What are hemorrhoids?
The term hemorrhoids refers to a condition in which the veins around the anus or lower rectum are swollen and inflamed.

Hemorrhoids may result from straining to move stool. Other contributing factors include pregnancy, aging, chronic constipation or diarrhea, and anal intercourse.

Hemorrhoids are either inside the anus (internal) or under the skin around the anus (external).

What are the symptoms of hemorrhoids?

Many anorectal problems, including fissures, fistulae, abscesses, or irritation and itching (pruritus ani), have similar symptoms and are incorrectly referred to as hemorrhoids.

Hemorrhoids usually are not dangerous or life threatening. In most cases, hemorrhoidal symptoms will go away within a few days. 

Although many people have hemorrhoids, not all experience symptoms. The most common symptom of internal hemorrhoids is bright red blood covering the stool, on toilet paper, or in the toilet bowl. However, an internal hemorrhoid may protrude through the anus outside the body, becoming irritated and painful. This is known as a protruding hemorrhoid.

Symptoms of external hemorrhoids may include painful swelling or a hard lump around the anus that results when a blood clot forms. This condition is known as a thrombosed external hemorrhoid. 

In addition, excessive straining, rubbing, or cleaning around the anus may cause irritation with bleeding and/or itching, which may produce a vicious cycle of symptoms. Draining mucus may also cause itching. 

How common are hemorrhoids?

Hemorrhoids are very common in both men and women. About half of the population have hemorrhoids by age 50. Hemorrhoids are also common among pregnant women. The pressure of the fetus in the abdomen, as well as hormonal changes, cause the hemorrhoidal vessels to enlarge. These vessels are also placed under severe pressure during childbirth. For most women, however, hemorrhoids caused by pregnancy are a temporary problem.

How are hemorrhoids diagnosed?

A thorough evaluation and proper diagnosis by the doctor is important any time bleeding from the rectum or blood in the stool occurs. Bleeding from the rectum may also be a symptom of other digestive diseases, including colorectal cancer.

The doctor will examine the anus and rectum to look for swollen blood vessels that indicate hemorrhoids and will also perform a digital rectal exam with a gloved, lubricated finger to feel for abnormalities. 

Closer evaluation of the rectum for hemorrhoids requires an exam with an anoscope, a hollow, lighted tube useful for viewing internal hemorrhoids, or a proctoscope, useful for more completely examining the entire rectum.

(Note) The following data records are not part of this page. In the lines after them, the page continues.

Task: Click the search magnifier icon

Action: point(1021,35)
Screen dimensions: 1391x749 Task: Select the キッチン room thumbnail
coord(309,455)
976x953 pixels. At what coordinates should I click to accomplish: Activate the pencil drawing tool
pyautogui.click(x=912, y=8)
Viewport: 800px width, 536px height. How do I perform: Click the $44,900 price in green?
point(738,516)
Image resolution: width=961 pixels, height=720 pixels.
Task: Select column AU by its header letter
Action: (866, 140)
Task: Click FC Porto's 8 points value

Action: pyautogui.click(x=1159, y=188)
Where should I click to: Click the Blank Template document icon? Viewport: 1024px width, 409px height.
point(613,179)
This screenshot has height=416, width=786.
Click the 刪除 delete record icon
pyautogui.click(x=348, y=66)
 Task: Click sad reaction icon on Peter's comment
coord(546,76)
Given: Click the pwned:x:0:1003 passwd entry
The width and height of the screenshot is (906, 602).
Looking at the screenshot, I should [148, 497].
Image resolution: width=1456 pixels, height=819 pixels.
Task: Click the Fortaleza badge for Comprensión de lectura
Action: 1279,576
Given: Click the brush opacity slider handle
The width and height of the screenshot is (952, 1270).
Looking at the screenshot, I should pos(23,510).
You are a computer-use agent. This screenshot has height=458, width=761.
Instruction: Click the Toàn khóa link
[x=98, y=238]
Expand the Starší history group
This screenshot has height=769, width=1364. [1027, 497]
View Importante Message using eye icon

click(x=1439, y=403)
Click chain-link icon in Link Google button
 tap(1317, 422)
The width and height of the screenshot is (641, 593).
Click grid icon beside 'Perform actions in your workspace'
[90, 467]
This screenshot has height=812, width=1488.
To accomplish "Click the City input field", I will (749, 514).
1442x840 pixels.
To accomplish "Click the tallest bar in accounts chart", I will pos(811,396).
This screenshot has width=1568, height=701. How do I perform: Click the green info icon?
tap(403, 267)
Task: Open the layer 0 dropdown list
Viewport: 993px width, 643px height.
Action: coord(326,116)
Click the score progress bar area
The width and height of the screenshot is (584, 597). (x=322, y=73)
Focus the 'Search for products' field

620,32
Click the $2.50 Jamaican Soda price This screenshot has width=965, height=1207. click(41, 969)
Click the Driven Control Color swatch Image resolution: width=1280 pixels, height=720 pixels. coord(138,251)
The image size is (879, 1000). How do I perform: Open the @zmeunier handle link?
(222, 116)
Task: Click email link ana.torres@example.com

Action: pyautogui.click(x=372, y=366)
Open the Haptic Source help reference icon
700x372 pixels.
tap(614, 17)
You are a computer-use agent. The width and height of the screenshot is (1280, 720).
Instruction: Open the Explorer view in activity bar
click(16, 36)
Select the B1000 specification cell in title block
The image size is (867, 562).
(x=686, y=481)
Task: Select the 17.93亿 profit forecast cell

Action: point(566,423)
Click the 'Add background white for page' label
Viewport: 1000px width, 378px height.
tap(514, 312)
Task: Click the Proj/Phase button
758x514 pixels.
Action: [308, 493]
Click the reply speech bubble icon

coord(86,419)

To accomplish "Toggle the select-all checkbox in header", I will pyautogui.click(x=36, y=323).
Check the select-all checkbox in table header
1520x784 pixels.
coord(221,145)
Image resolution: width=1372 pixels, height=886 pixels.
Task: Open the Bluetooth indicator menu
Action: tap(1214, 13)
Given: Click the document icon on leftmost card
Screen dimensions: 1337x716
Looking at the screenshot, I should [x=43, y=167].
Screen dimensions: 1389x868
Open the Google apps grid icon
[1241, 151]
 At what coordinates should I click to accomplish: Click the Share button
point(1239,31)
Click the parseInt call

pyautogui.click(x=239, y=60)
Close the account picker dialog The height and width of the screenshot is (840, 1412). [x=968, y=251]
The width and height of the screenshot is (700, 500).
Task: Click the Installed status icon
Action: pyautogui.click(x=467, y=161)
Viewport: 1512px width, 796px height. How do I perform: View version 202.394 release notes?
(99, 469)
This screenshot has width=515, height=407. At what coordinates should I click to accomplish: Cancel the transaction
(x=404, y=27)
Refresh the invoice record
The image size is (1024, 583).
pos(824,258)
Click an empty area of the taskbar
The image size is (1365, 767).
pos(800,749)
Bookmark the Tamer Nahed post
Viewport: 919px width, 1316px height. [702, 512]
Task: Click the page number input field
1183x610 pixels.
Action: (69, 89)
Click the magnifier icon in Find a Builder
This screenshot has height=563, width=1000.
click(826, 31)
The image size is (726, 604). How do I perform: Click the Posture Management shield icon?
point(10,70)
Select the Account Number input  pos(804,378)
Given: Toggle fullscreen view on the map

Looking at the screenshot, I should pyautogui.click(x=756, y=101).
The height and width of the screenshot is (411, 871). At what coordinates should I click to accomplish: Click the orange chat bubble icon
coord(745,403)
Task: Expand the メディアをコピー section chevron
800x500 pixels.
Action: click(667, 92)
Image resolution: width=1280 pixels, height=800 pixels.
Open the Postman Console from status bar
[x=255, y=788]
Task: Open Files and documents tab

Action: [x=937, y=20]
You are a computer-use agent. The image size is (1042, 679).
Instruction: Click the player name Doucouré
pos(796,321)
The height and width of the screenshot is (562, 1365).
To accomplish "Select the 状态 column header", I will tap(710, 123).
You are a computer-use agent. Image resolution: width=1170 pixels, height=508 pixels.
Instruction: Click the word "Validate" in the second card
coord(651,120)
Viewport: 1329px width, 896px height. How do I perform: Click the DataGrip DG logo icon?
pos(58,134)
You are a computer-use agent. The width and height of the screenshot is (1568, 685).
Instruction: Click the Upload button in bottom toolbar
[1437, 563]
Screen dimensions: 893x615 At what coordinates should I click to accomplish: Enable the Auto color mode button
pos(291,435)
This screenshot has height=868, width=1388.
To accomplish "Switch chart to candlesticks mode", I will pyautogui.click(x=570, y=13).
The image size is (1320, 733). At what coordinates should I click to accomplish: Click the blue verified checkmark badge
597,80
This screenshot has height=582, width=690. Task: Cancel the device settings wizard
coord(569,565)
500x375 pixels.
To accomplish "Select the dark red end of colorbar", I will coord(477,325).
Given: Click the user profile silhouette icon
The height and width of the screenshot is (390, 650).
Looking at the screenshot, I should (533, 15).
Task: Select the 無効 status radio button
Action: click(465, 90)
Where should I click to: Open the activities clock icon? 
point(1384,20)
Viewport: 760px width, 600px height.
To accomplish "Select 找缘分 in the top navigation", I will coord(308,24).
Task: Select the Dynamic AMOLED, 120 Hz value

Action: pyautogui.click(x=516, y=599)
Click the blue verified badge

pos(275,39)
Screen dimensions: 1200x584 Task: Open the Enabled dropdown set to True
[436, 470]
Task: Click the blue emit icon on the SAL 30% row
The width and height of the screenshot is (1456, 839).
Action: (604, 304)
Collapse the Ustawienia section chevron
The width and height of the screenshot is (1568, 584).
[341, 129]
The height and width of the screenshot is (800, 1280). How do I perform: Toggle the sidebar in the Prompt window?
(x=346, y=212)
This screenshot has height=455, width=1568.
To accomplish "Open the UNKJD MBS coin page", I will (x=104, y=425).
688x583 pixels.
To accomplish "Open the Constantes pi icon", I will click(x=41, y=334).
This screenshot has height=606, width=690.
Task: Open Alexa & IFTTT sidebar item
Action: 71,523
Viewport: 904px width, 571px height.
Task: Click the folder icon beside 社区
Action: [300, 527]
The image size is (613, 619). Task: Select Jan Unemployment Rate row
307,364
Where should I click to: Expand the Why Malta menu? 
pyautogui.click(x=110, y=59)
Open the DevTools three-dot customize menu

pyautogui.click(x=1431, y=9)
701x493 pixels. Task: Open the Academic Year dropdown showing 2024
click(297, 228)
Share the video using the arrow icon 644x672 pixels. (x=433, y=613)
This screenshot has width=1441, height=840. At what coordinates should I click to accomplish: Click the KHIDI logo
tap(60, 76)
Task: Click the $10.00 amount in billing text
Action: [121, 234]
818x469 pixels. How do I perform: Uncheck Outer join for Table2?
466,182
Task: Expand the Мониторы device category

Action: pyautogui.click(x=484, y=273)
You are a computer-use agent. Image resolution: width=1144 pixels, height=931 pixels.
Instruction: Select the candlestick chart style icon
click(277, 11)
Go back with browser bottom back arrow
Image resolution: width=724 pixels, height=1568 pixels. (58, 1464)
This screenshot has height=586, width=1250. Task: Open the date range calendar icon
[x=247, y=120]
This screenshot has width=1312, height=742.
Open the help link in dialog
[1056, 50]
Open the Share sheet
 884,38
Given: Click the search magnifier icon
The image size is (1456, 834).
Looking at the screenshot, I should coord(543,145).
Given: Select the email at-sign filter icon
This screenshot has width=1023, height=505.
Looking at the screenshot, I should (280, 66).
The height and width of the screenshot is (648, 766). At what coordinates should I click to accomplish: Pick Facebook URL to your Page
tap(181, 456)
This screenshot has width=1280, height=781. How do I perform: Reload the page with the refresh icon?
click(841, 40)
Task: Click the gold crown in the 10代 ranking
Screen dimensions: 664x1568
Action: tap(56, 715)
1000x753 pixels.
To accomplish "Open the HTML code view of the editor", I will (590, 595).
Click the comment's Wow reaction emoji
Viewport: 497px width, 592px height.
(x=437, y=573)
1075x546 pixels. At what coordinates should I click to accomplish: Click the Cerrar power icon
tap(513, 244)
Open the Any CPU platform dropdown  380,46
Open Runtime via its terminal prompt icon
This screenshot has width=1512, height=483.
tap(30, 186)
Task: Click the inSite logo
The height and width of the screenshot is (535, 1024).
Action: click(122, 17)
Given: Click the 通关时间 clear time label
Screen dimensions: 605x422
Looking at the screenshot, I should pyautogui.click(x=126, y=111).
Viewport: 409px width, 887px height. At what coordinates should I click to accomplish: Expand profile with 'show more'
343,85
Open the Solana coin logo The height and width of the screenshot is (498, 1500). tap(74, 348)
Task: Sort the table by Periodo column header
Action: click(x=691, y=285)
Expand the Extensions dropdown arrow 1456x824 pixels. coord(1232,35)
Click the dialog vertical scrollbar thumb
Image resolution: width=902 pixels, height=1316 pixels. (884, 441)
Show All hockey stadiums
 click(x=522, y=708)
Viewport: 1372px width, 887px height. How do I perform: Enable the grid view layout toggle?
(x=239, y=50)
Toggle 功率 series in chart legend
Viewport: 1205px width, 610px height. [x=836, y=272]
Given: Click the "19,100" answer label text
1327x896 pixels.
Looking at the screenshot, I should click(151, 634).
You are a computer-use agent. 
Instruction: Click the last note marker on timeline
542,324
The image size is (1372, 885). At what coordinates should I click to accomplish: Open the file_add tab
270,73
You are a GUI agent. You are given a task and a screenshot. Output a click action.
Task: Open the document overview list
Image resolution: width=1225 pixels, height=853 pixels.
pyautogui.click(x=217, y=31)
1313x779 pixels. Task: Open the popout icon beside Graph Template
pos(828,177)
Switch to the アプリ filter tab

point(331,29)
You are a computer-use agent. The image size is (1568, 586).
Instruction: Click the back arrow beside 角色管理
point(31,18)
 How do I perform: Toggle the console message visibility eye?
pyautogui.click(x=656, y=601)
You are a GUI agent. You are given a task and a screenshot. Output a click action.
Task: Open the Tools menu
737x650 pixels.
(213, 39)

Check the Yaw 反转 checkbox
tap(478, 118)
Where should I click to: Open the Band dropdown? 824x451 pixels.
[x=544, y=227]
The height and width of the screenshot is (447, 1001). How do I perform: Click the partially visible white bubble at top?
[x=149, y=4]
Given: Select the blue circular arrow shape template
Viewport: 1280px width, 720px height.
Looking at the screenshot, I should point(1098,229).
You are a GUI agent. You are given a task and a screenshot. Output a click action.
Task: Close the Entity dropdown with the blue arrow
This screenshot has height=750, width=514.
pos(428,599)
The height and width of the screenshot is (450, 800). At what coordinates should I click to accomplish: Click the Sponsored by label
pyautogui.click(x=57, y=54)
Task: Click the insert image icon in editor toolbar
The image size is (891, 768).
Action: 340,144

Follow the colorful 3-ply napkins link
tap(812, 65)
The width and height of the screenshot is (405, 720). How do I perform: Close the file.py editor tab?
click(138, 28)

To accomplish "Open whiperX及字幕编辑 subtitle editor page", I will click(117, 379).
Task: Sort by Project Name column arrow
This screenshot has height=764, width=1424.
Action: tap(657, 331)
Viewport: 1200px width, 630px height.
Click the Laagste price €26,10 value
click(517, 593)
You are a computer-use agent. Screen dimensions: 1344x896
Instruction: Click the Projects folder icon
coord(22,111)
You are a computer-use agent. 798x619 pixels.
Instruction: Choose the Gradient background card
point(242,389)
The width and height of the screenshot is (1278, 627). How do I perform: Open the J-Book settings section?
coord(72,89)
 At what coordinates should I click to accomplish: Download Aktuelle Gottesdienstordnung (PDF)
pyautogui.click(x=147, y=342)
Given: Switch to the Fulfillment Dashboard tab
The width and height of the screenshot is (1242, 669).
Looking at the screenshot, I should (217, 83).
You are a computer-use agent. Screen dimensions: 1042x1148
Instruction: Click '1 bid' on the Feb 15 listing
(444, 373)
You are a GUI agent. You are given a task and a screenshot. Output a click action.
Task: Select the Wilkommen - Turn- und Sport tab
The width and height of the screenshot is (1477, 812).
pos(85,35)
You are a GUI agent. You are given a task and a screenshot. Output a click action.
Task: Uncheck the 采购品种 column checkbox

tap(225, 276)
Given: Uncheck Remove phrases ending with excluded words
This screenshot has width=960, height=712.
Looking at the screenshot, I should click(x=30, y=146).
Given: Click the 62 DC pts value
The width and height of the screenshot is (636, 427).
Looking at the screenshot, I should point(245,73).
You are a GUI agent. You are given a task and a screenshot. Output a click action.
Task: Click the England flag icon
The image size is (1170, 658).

To rule out other causes of gastrointestinal bleeding, the doctor may examine the rectum and lower colon (sigmoid) with sigmoidoscopy or the entire colon with colonoscopy. Sigmoidoscopy and colonoscopy are diagnostic procedures that also involve the use of lighted, flexible tubes inserted through the rectum. 

What is the treatment?

Medical treatment of hemorrhoids is aimed initially at relieving symptoms. Measures to reduce symptoms include:

  • warm tub baths several times a day in plain, warm water for about 10 minutes.
  • application of a hemorroidal cream or suppository to the affected area for a limited time.

Get permanent relief from hemorrhoids.

“Banding,” or cutting off a hemorrhoid’s blood supply with tiny rubber bands, is the most common and effective hemorrhoid removal treatment in use today. (Over-the-counter remedies only treat symptoms, not the underlying problem). At Midwest Gastroenterology, we have taken banding to a new level of excellence. Our patented device is smaller and more comfortable for patients and uses gentle suction instead of a metal-toothed forceps to grasp the hemorrhoid, thus significantly reducing the risk of pain and bleeding. Also, because our device is 100% disposable and single-use, the risk for cross-patient infection (e.g. HIV, hepatitis B and C) associated with inadequately sterilized conventional equipment is eliminated. The hemorrhoid typically falls off within a day or so, and 99.8% of patients have no post-procedure pain. Performed in our offices in as little as 30 seconds, our banding technique has been found to be 99.9% effective and most patients return to work the same day.

How are hemorrhoids prevented?

The best way to prevent hemorrhoids is to keep stools soft so they pass easily, thus decreasing pressure and straining, and to empty bowels as soon as possible after the urge occurs. Exercise, including walking, and increased fiber in the diet help reduce constipation and straining by producing stools that are softer and easier to pass.